Summer, sun and hackers – Tips for avoiding IT security risks on holiday
by VPNHaus | 07/11/2018 | Windows 8
If you feel great after your holiday but find your bank account empty, perhaps the shopping trip on the Via Monte Napoleone went a little too far. But if you are not the culprit, cybercriminals may have drained your bank account as they are usually active during the holiday season. Staying connected has become so essential, it’s hard to go on holiday without packing a smartphone. However, this leads users outside of trusted environments and invites insecure or risky connections. Most people use mobile data roaming or Wi-Fi to access the internet on holiday and both are vulnerable technologies, albeit in different ways. Thankfully the cost of data roaming in the EU is now capped. Since mid-June 2017, holidaymakers have been able to make mobile phone calls and surf the internet in other European countries at no additional cost. This was the result of an agreement between the EU member states in April 2016 on a Roam-Like-At-Home policy. Although horrendous charges such as 12,000 euros billed to a family after using satellite internet on a cruise by mistake have since become an exception, this is not the case for countries outside of the EU, where fees can cause a hefty dent in your bank balance.
Wi-Fi is a handy alternative and many hotels and other operators provide a free service. But even free Wi-Fi can come at a cost – even if for other reasons. Hotspots are notorious security risks. Wireless signals between the device and the access point are generally unencrypted, at least until the user is logged in. Frequently, communication remains unencrypted even after a successful login. Anyone sitting within a few dozen meters with a notebook and the corresponding software can intercept data. Even if the Wi-Fi provider uses encryption, data may be unencrypted after it leaves the access point. Although many standard applications such as web browsers and email use encryption, data may not always be encrypted.

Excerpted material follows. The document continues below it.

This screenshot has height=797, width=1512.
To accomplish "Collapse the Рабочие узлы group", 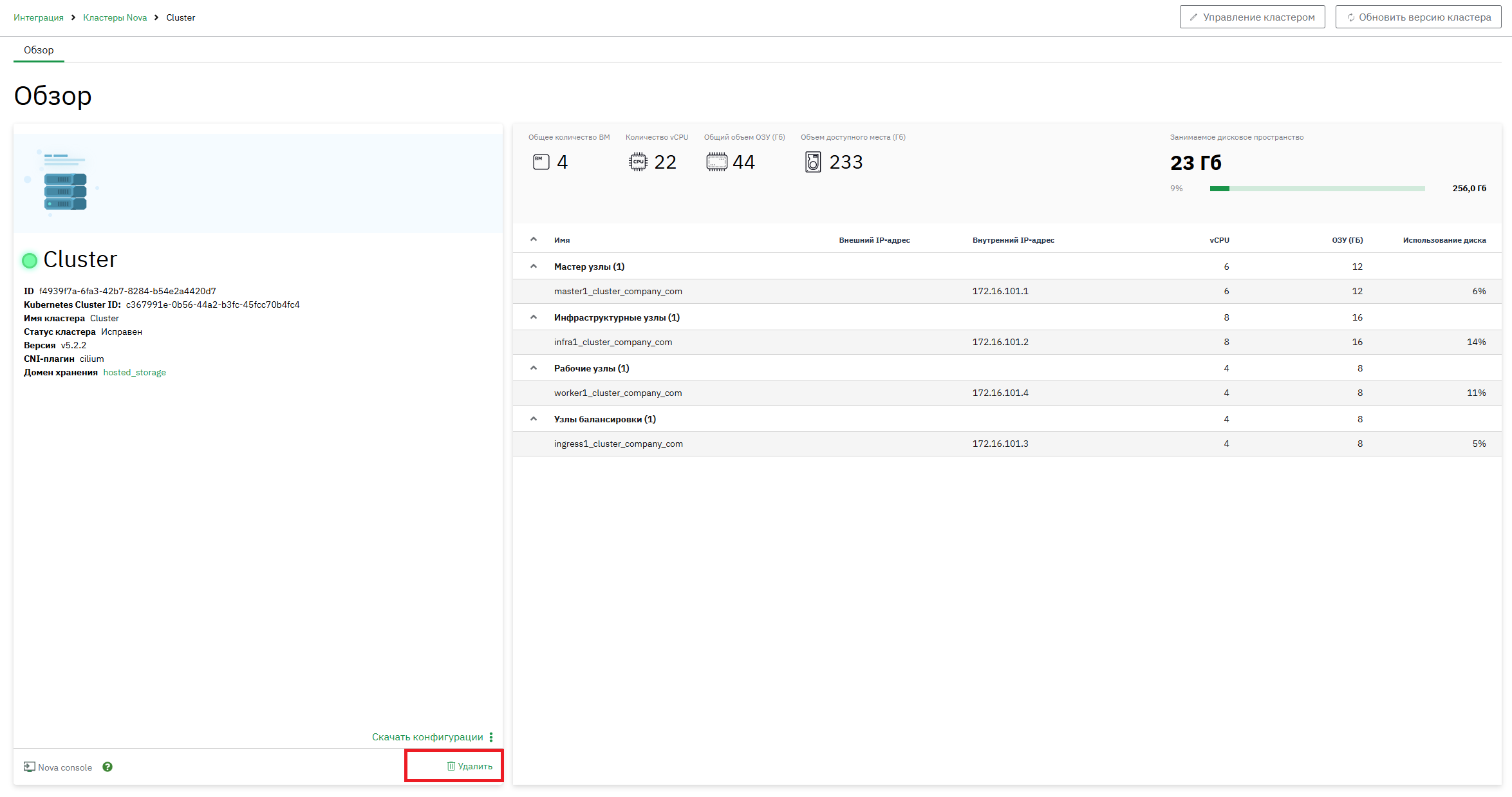I will coord(534,368).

Users who want to keep their data private must use encryption. When using a browser, make sure you use a secure connection (HTTPS), emails can be protected with programs such as Pretty Good Privacy (PGP), EnigMail or GnuPG. A secure connection via SSL is indicated by a small padlock in the address bar and this type of connection protects the data sent between Firefox, Internet Explorer or Chrome and the remote server on the internet. Plug-ins for many browsers accept only secure connections automatically if configured to do so, for example HTTPS Everywhere for Firefox and Chrome. Instead of securing each application, all data traffic can be secured seamlessly through a virtual private network (VPN). Professionals usually rely on VPNs for secure communication, such as the NCP Secure Enterprise Gateway and NCP VPN clients. Private users can protect their privacy through a provider such as OpenVPN or Hotspot Shield, even if it is only a limited form of VPN. This secures the route from the device to the servers on the network; beyond this data packets exit to the Internet without encryption. At least that means third parties close to the hotspot cannot eavesdrop on the secure connection.
Encryption is also an important aspect when using cloud services. Whether OneDrive from Microsoft or Google Drive or Dropbox – all online storage providers have access to the files in the cloud storage in principle. The only way to prevent this is to use encryption on your own device. TrueCrypt is no longer considered as secure encryption software. Alternatives such as AxCrypt, BlowFish Advanced and Gpg4Win, although the effectiveness of these tools has still yet to be fully investigated. Boxcryptor even explicitly supports all major online storage services, making encryption particularly convenient. If you don't want to make the effort of encrypting encryption for files and e-mails, you should at least secure your passwords, PINs and TANS. Password safes such as KeePass are easy to use, available for many operating systems and a better alternative to a sticky note under the keyboard. Experts also recommend enabling the internal firewall on your device and keeping security software up-to-date.
The convenience of smartphones and other mobile devices also has a downside. Devices which fit in your pocket are also easy for thieves to conceal. Loss and theft of mobile devices have been increasing for years due to the value of luxury digital goods. Unfortunately, devices can only be protected from theft to a limited extent. It’s easy to be distracted from the lighting fast grasp of professional thieves and suddenly a prized possession has disappeared from view. To minimize your loss, ensure that you at least make current backups of the data. Cloud services are perfect for doing this – if the data is encrypted. Likewise, choosing sufficiently long access codes or PINs and enabling software for tracking or remote wiping will give you peace on mind on your next holiday.